Russia’s invasion of Ukraine has triggered several things globally. Even cyber attacks aren’t an exception. As tensions rise over Russia and Ukraine, the U.S and its allied countries have been imposing several economic costs against Russia and the materials provided to them.
Russian State-Sponsored threat actors have been conducting several cyberattacks recently which included DDoS and destructive malware deployment against Ukraine Government and their critical infrastructure-related organizations.
Some cybercrime groups have raised their support for Russia and several were against the nation. Recent CISA’s release provides an overview of commonly observed TTPs of Russia-state-sponsored APT hackers and their operations. This release was also supported by the following resources
- Cybersecurity and Infrastructure Security Agency (CISA)
- Australian Cyber Security Centre (ACSC)
- Canadian Centre for Cyber Security (CCCS)
- National Cyber Security Centre New Zealand (NZ NCSC)
- United Kingdom’s National Cyber Security Centre (NCSC-UK)
Russian State-Sponsored Cyber Operations
Cyber actors from Russia have compromised several infrastructures in recent months which shows a glimpse of their capability to hack into complex networks and exfiltrate data from systems. Two major destructive operations conducted by the state-sponsored actors were BlackEnergy and NotPetya which were against the Ukraine Government.
The State-sponsored actors were identified to be from the following organizations
- Russian Federal Security Service (FSB)
- Russian Foreign Intelligence Service (SVR)
- Russian General Staff Main Intelligence Directorate (GRU)
- GRU’s Main Center for Special Technologies (GTsST)
- Russian Ministry of Defense, Central Scientific Institute of Chemistry and Mechanics (TsNIIKhM)
CISA also published a complete overview of these organizations and their operative methods.
Russian-Aligned Cyber Threat Groups
PRIMITIVE BEAR – This group targeted Ukrainian Organizations since 2013 by using high-volume spearphishing campaigns to deliver custom malware. Reports also suggest that this group provided a lead-up to Russia’s invasion.
VENOMOUS BEAR – This group was targeting NATO (North Atlantic Treaty Organization), defense contractors as well as organizations that have intel value.

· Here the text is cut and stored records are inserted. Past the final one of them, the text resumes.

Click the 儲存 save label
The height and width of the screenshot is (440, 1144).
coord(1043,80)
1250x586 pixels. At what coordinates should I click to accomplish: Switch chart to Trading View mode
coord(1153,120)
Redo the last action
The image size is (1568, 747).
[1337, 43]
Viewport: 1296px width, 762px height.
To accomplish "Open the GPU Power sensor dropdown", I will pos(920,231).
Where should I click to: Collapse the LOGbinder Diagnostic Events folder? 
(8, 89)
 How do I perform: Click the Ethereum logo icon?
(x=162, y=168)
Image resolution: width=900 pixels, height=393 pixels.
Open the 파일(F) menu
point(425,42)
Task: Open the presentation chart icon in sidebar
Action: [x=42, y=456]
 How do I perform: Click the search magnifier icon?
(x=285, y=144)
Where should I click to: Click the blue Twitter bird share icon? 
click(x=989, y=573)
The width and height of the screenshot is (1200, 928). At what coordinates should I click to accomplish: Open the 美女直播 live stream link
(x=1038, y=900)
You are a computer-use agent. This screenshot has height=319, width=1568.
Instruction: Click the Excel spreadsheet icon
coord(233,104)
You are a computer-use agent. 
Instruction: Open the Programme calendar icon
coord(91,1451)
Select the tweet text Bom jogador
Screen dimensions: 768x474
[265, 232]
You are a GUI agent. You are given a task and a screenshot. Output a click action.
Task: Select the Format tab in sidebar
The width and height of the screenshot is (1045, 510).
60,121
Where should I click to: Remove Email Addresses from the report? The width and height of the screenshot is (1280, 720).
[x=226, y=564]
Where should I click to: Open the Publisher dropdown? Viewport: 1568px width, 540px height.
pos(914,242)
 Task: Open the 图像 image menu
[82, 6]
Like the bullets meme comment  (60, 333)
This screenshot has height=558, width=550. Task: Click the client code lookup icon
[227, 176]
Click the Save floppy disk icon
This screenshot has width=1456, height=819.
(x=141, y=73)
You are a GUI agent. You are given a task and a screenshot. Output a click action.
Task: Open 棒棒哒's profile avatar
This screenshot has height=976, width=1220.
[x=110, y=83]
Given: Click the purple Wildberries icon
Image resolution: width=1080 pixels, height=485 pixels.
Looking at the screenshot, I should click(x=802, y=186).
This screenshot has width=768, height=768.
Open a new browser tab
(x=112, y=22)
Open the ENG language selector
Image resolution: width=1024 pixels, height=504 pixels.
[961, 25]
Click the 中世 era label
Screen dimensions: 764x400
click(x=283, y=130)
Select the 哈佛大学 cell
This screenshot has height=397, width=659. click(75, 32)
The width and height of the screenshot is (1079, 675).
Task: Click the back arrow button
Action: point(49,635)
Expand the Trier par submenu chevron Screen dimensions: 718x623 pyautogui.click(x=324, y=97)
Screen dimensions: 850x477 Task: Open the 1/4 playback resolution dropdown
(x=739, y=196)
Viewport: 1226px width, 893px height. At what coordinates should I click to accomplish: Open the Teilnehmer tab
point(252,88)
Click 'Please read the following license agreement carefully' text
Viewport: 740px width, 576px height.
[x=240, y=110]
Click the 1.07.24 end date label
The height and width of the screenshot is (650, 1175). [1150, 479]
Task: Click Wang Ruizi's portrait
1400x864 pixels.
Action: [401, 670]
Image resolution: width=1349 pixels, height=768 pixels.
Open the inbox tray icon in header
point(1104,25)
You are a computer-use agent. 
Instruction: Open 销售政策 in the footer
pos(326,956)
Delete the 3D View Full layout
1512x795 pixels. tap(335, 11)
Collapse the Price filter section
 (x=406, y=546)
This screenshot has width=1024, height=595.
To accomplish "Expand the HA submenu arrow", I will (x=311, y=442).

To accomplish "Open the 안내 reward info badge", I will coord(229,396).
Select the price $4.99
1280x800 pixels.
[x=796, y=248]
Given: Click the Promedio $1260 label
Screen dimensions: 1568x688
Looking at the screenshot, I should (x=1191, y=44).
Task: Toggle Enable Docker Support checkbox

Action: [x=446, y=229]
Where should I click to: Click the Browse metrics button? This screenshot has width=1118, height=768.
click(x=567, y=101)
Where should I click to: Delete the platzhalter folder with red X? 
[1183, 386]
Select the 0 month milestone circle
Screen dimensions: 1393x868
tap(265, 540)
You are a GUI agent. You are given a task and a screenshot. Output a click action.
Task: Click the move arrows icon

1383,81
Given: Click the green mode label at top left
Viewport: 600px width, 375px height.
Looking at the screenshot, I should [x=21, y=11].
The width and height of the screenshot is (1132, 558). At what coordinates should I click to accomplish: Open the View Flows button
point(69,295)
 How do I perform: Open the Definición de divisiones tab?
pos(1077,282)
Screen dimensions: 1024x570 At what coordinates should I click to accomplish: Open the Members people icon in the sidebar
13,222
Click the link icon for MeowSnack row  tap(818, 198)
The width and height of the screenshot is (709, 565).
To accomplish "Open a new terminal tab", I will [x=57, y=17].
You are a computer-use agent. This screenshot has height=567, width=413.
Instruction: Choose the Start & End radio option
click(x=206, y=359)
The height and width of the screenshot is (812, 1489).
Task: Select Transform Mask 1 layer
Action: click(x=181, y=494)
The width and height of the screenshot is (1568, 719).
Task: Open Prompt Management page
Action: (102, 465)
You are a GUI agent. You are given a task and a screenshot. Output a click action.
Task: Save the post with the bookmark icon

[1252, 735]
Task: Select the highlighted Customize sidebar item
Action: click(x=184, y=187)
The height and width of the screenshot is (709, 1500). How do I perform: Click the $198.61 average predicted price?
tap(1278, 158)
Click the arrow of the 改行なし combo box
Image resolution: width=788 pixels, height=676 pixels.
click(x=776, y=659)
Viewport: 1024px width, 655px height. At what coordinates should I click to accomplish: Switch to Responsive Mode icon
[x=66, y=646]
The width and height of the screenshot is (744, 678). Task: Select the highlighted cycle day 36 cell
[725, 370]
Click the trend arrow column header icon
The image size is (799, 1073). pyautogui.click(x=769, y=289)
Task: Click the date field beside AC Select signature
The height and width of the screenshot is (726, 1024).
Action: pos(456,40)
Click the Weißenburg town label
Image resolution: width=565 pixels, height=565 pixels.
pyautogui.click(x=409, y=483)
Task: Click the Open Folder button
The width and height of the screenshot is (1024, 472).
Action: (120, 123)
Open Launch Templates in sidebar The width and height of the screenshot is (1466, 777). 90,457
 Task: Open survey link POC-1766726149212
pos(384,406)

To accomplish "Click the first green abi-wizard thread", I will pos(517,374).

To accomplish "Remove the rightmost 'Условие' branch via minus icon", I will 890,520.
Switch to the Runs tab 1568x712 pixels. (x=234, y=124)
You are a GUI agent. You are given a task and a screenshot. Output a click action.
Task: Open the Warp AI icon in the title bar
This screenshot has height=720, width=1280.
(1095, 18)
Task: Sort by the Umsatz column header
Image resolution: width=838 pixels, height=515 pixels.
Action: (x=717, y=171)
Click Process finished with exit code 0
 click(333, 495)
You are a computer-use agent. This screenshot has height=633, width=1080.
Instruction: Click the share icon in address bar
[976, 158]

This group is well-known for using a Satellite for command and control (c2). This group was also responsible for compromising several infrastructures by using custom-developed malware that is extremely complex. The malware developed by this group can also be leveraged with its next variant
Russian-Aligned Cyber Crime Groups
Cybercrime groups are financially motivated. The group that is state-sponsored has a great threat because of its operational methods which include,
- Ransomware deployment
- DDoS attacks against websites
- Extortion accompanied DDoS attacks
Several other cybercrime groups have been identified globally which pose a threat. CISA’s published document has a complete report about the below-mentioned cybercrime groups.
- The CoomingProject
- MUMMY SPIDER
- SALTY SPIDER
- SCULLY SPIDER
- SMOKEY SPIDER
- WIZARD SPIDER
- The Xaknet Team
CISA’s documentation to mitigate the threat includes several methods. Some of them are,
- Updating Software, OS’s, Applications, and Firmware on IT assets
- Enforcing MFA
- Close monitoring of RDP and potentially risky services
- End-user awareness training
- Secure OT assets from external access
The documentation also includes preparation for Cyber Incidents, Identity and Access Management, Protective Controls and Architecture, Vulnerability and Configuration Management, and Responding to Cyber Incidents and Resources.